God the Gardener | Short Sermon Series
I had never considered what such identity of God might mean to me or to the world around me. Yet here is one of the first passages in the Bible where we are introduced to who God is — and God is not a warrior or a judge or even a sovereign being. He is at first, a gardener, nurturer of life, protector and planter, designer, keeper, and pruner concerned with life’s flourishing.
My own experience with gardening brings to mind an entirely different set of emotions and dispositions than what I consider God to have: Delighting in dirty hands, investing into the life I’ve planted, the thrill of fruit, the gentle attentiveness to life, the compilation of so many different factors in perfect balance — wind and rain, sun and predators — and the pleasure of simply being near it all.

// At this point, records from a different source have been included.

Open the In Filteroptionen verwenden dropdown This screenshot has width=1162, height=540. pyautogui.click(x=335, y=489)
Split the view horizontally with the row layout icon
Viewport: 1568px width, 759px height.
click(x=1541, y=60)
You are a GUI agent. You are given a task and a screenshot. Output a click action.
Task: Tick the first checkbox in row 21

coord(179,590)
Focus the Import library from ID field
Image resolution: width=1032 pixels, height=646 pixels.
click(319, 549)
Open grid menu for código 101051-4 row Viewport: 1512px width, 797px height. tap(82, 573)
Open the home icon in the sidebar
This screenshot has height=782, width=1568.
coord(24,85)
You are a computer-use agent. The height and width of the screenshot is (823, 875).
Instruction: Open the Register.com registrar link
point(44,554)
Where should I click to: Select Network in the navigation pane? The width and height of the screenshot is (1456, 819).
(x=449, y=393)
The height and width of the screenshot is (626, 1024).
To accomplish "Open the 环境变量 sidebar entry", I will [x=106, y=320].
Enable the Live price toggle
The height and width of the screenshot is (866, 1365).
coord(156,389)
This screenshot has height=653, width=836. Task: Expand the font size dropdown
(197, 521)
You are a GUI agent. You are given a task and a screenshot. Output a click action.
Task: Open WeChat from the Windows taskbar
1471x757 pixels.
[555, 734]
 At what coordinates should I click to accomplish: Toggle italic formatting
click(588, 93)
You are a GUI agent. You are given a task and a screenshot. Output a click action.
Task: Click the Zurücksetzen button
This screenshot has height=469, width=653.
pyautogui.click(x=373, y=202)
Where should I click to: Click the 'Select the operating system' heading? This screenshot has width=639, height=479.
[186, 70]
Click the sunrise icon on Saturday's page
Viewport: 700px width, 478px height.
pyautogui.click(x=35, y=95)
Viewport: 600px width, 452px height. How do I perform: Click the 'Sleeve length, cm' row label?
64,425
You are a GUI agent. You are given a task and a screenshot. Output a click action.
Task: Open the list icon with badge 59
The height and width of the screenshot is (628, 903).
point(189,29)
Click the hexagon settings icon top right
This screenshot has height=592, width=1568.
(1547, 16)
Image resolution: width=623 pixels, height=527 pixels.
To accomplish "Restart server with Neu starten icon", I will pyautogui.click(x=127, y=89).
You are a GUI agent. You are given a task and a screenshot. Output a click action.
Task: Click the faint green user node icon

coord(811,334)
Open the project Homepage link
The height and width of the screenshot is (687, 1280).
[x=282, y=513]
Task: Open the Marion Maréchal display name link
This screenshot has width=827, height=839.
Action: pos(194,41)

As a gardener I find that, when I am most weary of the despair and injustice of the world, my garden gives me, for inexplicable reasons, hope.
Such a reading about the world’s creation and the thought of a kind gardener tending to me, stirs a response akin to that of a man after God’s own heart: When I survey this vast world, the work of your fingers, the moon and the stars and all that you have established, what are mortals that you are mindful of us? Who are we, human beings in varying states of despair or joy or smallness, that you care for us with the loving eyes of a gardener?
Magnificent and intimate, powerful and gentle. God as gardener, whose deepest concern is life’s flourishing, makes no clearer a case than in Easter’s undoing of death and the vicarious humanity of the resurrected Son.
This Maker of all creation, the Gardener who carefully tends to the world and the signs of its groaning, is surely at work even now making all things new (Revelation 21:5).